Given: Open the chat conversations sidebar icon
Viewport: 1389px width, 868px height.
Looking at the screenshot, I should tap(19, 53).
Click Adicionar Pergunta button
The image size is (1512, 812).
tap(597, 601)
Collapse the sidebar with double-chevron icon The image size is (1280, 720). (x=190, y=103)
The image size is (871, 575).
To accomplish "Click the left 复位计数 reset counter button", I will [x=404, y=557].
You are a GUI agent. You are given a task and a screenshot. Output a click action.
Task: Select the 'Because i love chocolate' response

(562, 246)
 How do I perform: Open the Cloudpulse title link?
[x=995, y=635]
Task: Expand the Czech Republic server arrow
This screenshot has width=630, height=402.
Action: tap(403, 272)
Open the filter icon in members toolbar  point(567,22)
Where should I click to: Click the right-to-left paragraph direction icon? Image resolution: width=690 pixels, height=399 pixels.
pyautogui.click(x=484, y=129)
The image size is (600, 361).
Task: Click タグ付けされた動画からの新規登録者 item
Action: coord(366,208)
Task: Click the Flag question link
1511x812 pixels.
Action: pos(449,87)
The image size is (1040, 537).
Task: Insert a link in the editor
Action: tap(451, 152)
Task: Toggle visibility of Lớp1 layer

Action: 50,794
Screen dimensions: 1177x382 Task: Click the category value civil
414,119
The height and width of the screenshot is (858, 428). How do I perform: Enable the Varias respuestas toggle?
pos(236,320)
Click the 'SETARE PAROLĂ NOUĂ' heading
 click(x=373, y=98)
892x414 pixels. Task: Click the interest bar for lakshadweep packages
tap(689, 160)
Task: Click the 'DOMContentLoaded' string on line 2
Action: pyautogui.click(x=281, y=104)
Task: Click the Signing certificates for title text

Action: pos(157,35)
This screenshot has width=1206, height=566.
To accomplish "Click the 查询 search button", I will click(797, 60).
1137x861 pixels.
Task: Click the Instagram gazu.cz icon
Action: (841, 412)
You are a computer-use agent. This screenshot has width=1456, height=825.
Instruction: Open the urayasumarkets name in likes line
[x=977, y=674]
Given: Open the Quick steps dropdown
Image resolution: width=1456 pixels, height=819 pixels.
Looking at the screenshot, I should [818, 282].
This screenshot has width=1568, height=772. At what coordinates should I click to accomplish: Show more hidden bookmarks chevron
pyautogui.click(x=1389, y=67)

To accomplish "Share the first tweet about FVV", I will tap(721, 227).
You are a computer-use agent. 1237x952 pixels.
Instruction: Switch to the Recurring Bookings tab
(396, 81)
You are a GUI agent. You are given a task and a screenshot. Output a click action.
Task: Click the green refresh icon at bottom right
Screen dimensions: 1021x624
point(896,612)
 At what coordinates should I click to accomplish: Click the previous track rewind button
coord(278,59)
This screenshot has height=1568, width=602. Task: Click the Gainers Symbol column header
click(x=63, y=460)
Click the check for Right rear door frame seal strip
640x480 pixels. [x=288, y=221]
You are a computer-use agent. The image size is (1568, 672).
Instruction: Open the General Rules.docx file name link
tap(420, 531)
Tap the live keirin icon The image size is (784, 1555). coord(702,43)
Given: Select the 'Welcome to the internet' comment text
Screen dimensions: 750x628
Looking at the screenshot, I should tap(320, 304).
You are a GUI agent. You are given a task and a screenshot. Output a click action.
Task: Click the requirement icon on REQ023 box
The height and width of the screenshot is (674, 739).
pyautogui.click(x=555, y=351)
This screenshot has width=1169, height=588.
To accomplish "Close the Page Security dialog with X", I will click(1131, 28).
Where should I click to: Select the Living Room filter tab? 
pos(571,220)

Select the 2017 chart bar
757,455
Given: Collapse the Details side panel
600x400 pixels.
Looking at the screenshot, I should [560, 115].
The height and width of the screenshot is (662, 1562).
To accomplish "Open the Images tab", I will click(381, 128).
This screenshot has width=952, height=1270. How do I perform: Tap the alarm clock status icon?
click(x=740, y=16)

------

- **What to produce**: Print the records above once again, exactly as written.

- **Solution for this task**:
Given: Open the chat conversations sidebar icon
Viewport: 1389px width, 868px height.
Looking at the screenshot, I should tap(19, 53).
Click Adicionar Pergunta button
The image size is (1512, 812).
tap(597, 601)
Collapse the sidebar with double-chevron icon The image size is (1280, 720). (x=190, y=103)
The image size is (871, 575).
To accomplish "Click the left 复位计数 reset counter button", I will [x=404, y=557].
You are a GUI agent. You are given a task and a screenshot. Output a click action.
Task: Select the 'Because i love chocolate' response

(562, 246)
 How do I perform: Open the Cloudpulse title link?
[x=995, y=635]
Task: Expand the Czech Republic server arrow
This screenshot has width=630, height=402.
Action: tap(403, 272)
Open the filter icon in members toolbar  point(567,22)
Where should I click to: Click the right-to-left paragraph direction icon? Image resolution: width=690 pixels, height=399 pixels.
pyautogui.click(x=484, y=129)
The image size is (600, 361).
Task: Click タグ付けされた動画からの新規登録者 item
Action: coord(366,208)
Task: Click the Flag question link
1511x812 pixels.
Action: pos(449,87)
The image size is (1040, 537).
Task: Insert a link in the editor
Action: tap(451, 152)
Task: Toggle visibility of Lớp1 layer

Action: 50,794
Screen dimensions: 1177x382 Task: Click the category value civil
414,119
The height and width of the screenshot is (858, 428). How do I perform: Enable the Varias respuestas toggle?
pos(236,320)
Click the 'SETARE PAROLĂ NOUĂ' heading
 click(x=373, y=98)
892x414 pixels. Task: Click the interest bar for lakshadweep packages
tap(689, 160)
Task: Click the 'DOMContentLoaded' string on line 2
Action: pyautogui.click(x=281, y=104)
Task: Click the Signing certificates for title text

Action: pos(157,35)
This screenshot has width=1206, height=566.
To accomplish "Click the 查询 search button", I will click(797, 60).
1137x861 pixels.
Task: Click the Instagram gazu.cz icon
Action: (841, 412)
You are a computer-use agent. This screenshot has width=1456, height=825.
Instruction: Open the urayasumarkets name in likes line
[x=977, y=674]
Given: Open the Quick steps dropdown
Image resolution: width=1456 pixels, height=819 pixels.
Looking at the screenshot, I should [818, 282].
This screenshot has width=1568, height=772. At what coordinates should I click to accomplish: Show more hidden bookmarks chevron
pyautogui.click(x=1389, y=67)

To accomplish "Share the first tweet about FVV", I will tap(721, 227).
You are a computer-use agent. 1237x952 pixels.
Instruction: Switch to the Recurring Bookings tab
(396, 81)
You are a GUI agent. You are given a task and a screenshot. Output a click action.
Task: Click the green refresh icon at bottom right
Screen dimensions: 1021x624
point(896,612)
 At what coordinates should I click to accomplish: Click the previous track rewind button
coord(278,59)
This screenshot has height=1568, width=602. Task: Click the Gainers Symbol column header
click(x=63, y=460)
Click the check for Right rear door frame seal strip
640x480 pixels. [x=288, y=221]
You are a computer-use agent. The image size is (1568, 672).
Instruction: Open the General Rules.docx file name link
tap(420, 531)
Tap the live keirin icon The image size is (784, 1555). coord(702,43)
Given: Select the 'Welcome to the internet' comment text
Screen dimensions: 750x628
Looking at the screenshot, I should tap(320, 304).
You are a GUI agent. You are given a task and a screenshot. Output a click action.
Task: Click the requirement icon on REQ023 box
The height and width of the screenshot is (674, 739).
pyautogui.click(x=555, y=351)
This screenshot has width=1169, height=588.
To accomplish "Close the Page Security dialog with X", I will click(1131, 28).
Where should I click to: Select the Living Room filter tab? 
pos(571,220)

Select the 2017 chart bar
757,455
Given: Collapse the Details side panel
600x400 pixels.
Looking at the screenshot, I should [560, 115].
The height and width of the screenshot is (662, 1562).
To accomplish "Open the Images tab", I will click(381, 128).
This screenshot has width=952, height=1270. How do I perform: Tap the alarm clock status icon?
click(x=740, y=16)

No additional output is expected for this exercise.